__RAW DATA__.
+++++
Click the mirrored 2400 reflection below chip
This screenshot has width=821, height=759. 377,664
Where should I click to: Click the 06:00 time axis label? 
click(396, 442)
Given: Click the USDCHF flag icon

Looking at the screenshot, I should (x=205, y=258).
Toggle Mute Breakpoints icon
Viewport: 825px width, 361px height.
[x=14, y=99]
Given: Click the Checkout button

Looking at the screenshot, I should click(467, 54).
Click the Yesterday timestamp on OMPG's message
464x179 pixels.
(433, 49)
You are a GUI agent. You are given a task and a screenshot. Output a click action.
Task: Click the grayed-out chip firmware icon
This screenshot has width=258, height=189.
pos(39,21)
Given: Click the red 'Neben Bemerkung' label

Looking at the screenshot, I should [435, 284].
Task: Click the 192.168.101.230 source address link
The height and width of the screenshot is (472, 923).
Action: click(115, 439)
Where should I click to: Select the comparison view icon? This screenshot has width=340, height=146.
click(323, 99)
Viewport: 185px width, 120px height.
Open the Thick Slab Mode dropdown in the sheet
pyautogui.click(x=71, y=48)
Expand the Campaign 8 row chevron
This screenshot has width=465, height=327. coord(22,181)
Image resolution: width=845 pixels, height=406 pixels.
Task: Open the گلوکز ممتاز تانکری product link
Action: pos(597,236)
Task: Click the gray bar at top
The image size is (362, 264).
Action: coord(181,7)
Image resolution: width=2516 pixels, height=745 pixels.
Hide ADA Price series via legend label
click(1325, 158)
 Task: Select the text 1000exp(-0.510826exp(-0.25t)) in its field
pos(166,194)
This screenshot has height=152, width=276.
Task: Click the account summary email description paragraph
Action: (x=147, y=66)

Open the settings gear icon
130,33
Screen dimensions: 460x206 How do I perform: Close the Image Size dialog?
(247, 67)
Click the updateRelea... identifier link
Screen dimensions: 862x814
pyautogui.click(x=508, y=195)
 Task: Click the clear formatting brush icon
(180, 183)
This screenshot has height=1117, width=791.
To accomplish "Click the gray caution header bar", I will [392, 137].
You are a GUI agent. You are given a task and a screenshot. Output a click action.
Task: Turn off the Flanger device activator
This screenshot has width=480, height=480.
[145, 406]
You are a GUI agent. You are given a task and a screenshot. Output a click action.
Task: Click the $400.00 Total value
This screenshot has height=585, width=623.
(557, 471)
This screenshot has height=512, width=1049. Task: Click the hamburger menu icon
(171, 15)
+++++
__PROBLEM DETAILS__. Only the lines from the one holding "This screenshot has height=585, width=623." to the end of the material are wanted, each transcribed exactly.

__ANSWER SPACE__.
This screenshot has height=585, width=623.
(557, 471)
This screenshot has height=512, width=1049. Task: Click the hamburger menu icon
(171, 15)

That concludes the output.